Racial resentment also leads to skewed view of unemployment and the economy. I.e. higher racial animus among whites was correlated with perception of increasing unemployment despite it falling in 2012. Or as Michael Tesler put in his headline: Economic anxiety isn't driving racial resentment. Racial resentment is driving economic anxiety.
Data shows an increased association between the Democratic candidate and aiding black people.
Barack Obama won Indiana in 2008. He visited it 5 times in his first term. He helped bring unemployment there down. And it voted for Rmoney.
I'm not sure why it's astonishing to people that:
1) voting for Obama doesn't mean you can't be racist.
2) this campaign was more explicitly racially driven than past.

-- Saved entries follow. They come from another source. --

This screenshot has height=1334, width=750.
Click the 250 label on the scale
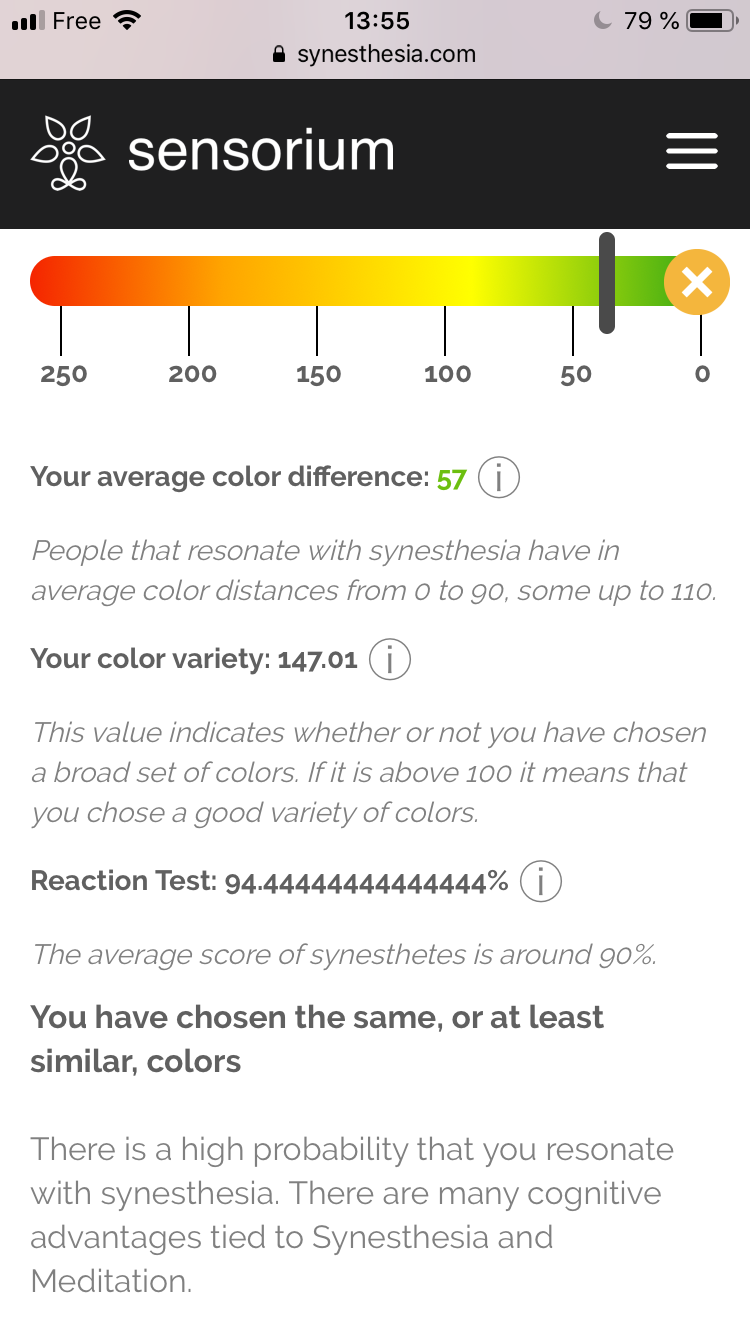tap(63, 374)
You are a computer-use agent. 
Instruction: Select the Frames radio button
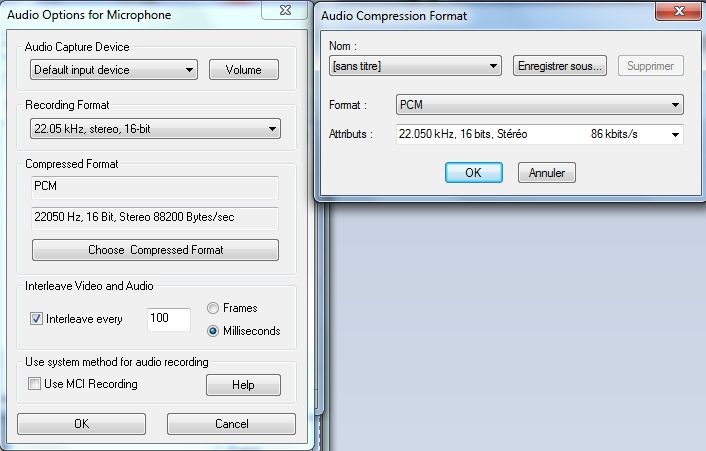coord(213,308)
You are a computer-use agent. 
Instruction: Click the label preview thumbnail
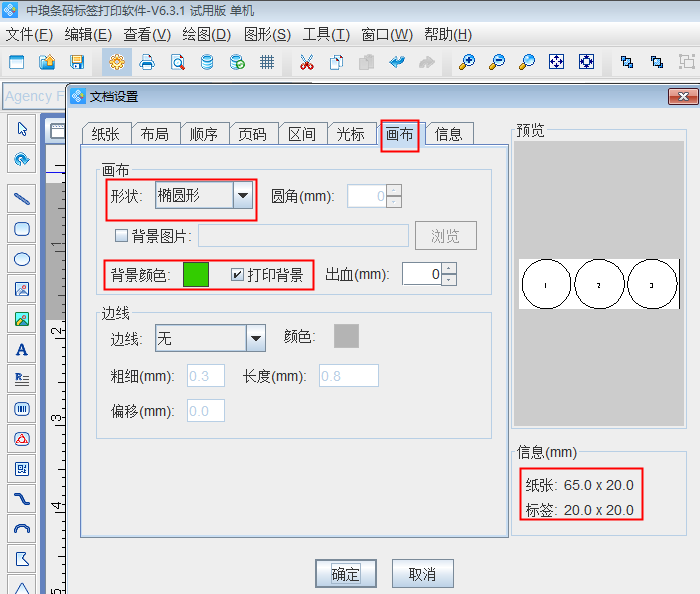pyautogui.click(x=596, y=285)
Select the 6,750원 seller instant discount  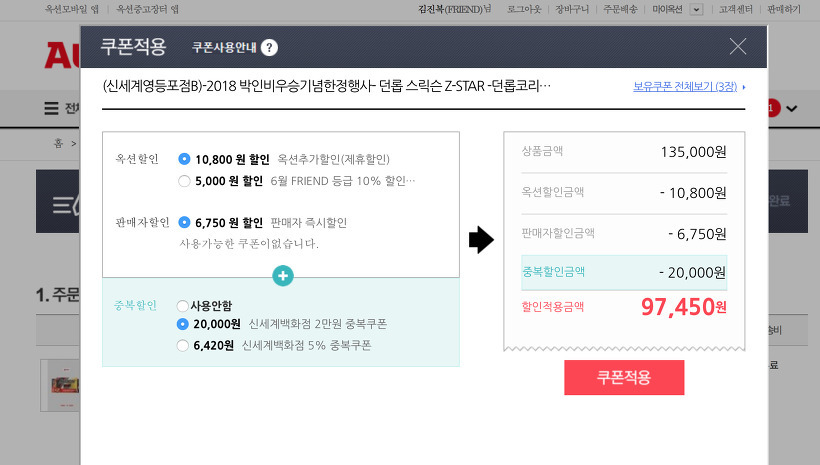[184, 222]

3) President Obama, while an inherent symbol of black America did not talk about it much in his first term or prior; and when he did there was backlash like that experienced in his second term.
4) the general landscape of racial issues in politics has changed from 2012 and 2008 and 2004 and so on.
5) the prospect of large numbers of people being something you consider bad, in this case racist, does not make it implausible.
This doesn't mean Clinton ran a good campaign, I mean it actually amounts to a critique in that she clearly talked to much and too explicitly about racial issues. And certain white people did not like that very much.
We already knew the cause of why people switched their votes.